If you read my blog, you are likely seeking some insight or clinical perspectives that may help you in managing patients with chronic wounds from a variety of etiologies.
This month, I would like to turn the tables and gain some knowledge from you, my respected colleagues, on your approach to things, specifically how you have attained your level of expertise.
I would also like to dedicate this month’s blog to anyone on the receiving end of wound care turf jobs. If you do not know what I am referring to, please consider the following scenario.
A nursing facility directs a patient with a deteriorating heel ulcer to you for a consult. In reviewing the patient’s history and the ulcer, you find an outside provider has performed serial debridement of an ischemic limb at bedside. In reality, this provider has no surgical training, no board certification and no hospital privileges. He or she comes to the facility every one to two weeks to perform debridement on the patients with wounds.
If you think this scenario is far-fetched, think again.
Wound care is an evolving multidisciplinary specialty with the podiatric profession at the forefront of its development. The past 15 to 20 years have been a remarkable and dynamic time in which breakthroughs in research and product development have positively impacted both providers and patients alike.
Persistent inconsistencies in the delivery of care have been a personal concern during this timeframe. I have dubbed this a widespread phenomenon of anecdotal chaos that continually undermines all emerging positives.

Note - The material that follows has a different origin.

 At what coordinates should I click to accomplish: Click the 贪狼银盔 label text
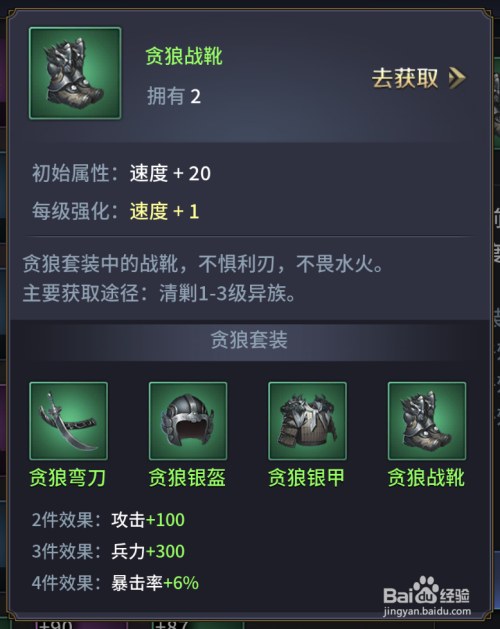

One of the issues wound care faces is the lack of standardization regarding educational level within the specialty. Part of the problem may stem from deciding who the providers are within the specialty. Are they surgeons in the twilight of their career who may be less likely to adopt new standards of care? Is it a nurse working for a home health agency that, over time, become the de facto wound expert within an agency, a designation based solely on the number of years of service?
It has been my observation that a number of providers who fall into the two examples mentioned also look to claim a level of expertise based on his or her total years in medicine, not necessarily in time dedicated to wound care. This phenomenon is certainly not limited to older surgeons and nurses.

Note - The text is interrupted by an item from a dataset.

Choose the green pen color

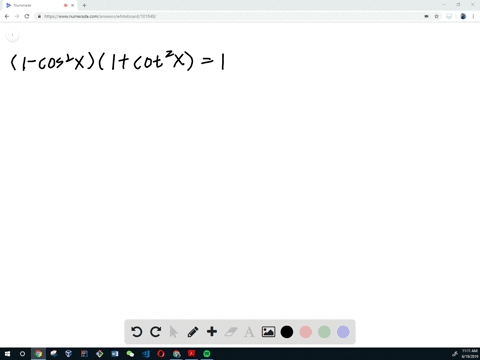(324, 332)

As a result, many providers feel justified in portraying themselves as experts in wound care. They may stand behind their certifications, which they may have achieved through two-day courses or by joining an organization that included a designation implying competency in wound care as part of the benefit of paying dues.
I must disclose that I have served as a member on the Board of Directors of the American Board of Wound Management for the past several years. I have held the Certified Wound Specialist (CWS) designation for nearly 12 years.
That said, there is no shortcut when it comes to attaining a level of expertise, no matter what the discipline or craft. Years of study and an application of knowledge in the clinical setting are the ways to develop competency.
Showing your level of expertise by way of a valid credentialing board is one important way to raise the bar and to ultimately improve the quality of care that our patients need and deserve.
Where do you stand on this issue?
• Do you think certification in wound care is necessary?
• Do you see any problems with those who portray themselves to be proficient in any area, let alone wound care, based on a shortcut to certification?
• Do you think there is a lack of clarity regarding where to obtain certification (i.e., which is the best certification to attain) in wound care?
Before I conclude, I would again like to assert the important place in wound care that our colleagues hold. Do not take this lightly. Please continue to raise the bar for yourself and your patients.